» **EXERCISE REQUIREMENTS**:
The records, repeated exactly and in full, are the expected answer.
═════ RECORD EXCERPTS
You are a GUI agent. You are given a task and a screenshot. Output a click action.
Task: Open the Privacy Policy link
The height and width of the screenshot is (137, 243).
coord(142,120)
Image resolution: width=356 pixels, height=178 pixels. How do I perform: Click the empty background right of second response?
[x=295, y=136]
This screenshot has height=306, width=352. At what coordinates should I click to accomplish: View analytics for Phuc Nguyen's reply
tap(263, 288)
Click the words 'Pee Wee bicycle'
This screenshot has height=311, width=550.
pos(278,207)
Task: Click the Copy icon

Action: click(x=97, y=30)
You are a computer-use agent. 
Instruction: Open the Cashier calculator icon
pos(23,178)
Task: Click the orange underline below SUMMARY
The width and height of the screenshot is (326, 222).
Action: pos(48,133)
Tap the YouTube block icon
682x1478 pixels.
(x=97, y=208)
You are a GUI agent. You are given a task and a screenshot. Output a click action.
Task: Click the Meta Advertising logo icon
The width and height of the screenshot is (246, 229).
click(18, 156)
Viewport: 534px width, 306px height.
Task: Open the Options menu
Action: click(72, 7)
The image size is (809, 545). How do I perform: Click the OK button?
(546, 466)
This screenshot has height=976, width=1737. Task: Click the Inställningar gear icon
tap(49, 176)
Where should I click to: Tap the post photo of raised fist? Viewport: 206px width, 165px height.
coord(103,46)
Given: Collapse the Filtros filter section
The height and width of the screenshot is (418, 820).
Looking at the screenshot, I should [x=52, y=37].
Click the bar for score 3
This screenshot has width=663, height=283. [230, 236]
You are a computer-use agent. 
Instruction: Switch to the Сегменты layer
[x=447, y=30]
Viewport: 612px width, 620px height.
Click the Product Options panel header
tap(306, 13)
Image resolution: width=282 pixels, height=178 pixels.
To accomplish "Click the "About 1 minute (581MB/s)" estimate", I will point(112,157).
══════════
» **YOUR SOLUTION**:
You are a GUI agent. You are given a task and a screenshot. Output a click action.
Task: Open the Privacy Policy link
The height and width of the screenshot is (137, 243).
coord(142,120)
Image resolution: width=356 pixels, height=178 pixels. How do I perform: Click the empty background right of second response?
[x=295, y=136]
This screenshot has height=306, width=352. At what coordinates should I click to accomplish: View analytics for Phuc Nguyen's reply
tap(263, 288)
Click the words 'Pee Wee bicycle'
This screenshot has height=311, width=550.
pos(278,207)
Task: Click the Copy icon

Action: click(x=97, y=30)
You are a computer-use agent. 
Instruction: Open the Cashier calculator icon
pos(23,178)
Task: Click the orange underline below SUMMARY
The width and height of the screenshot is (326, 222).
Action: pos(48,133)
Tap the YouTube block icon
682x1478 pixels.
(x=97, y=208)
You are a GUI agent. You are given a task and a screenshot. Output a click action.
Task: Click the Meta Advertising logo icon
The width and height of the screenshot is (246, 229).
click(18, 156)
Viewport: 534px width, 306px height.
Task: Open the Options menu
Action: click(72, 7)
The image size is (809, 545). How do I perform: Click the OK button?
(546, 466)
This screenshot has height=976, width=1737. Task: Click the Inställningar gear icon
tap(49, 176)
Where should I click to: Tap the post photo of raised fist? Viewport: 206px width, 165px height.
coord(103,46)
Given: Collapse the Filtros filter section
The height and width of the screenshot is (418, 820).
Looking at the screenshot, I should [x=52, y=37].
Click the bar for score 3
This screenshot has width=663, height=283. [230, 236]
You are a computer-use agent. 
Instruction: Switch to the Сегменты layer
[x=447, y=30]
Viewport: 612px width, 620px height.
Click the Product Options panel header
tap(306, 13)
Image resolution: width=282 pixels, height=178 pixels.
To accomplish "Click the "About 1 minute (581MB/s)" estimate", I will point(112,157).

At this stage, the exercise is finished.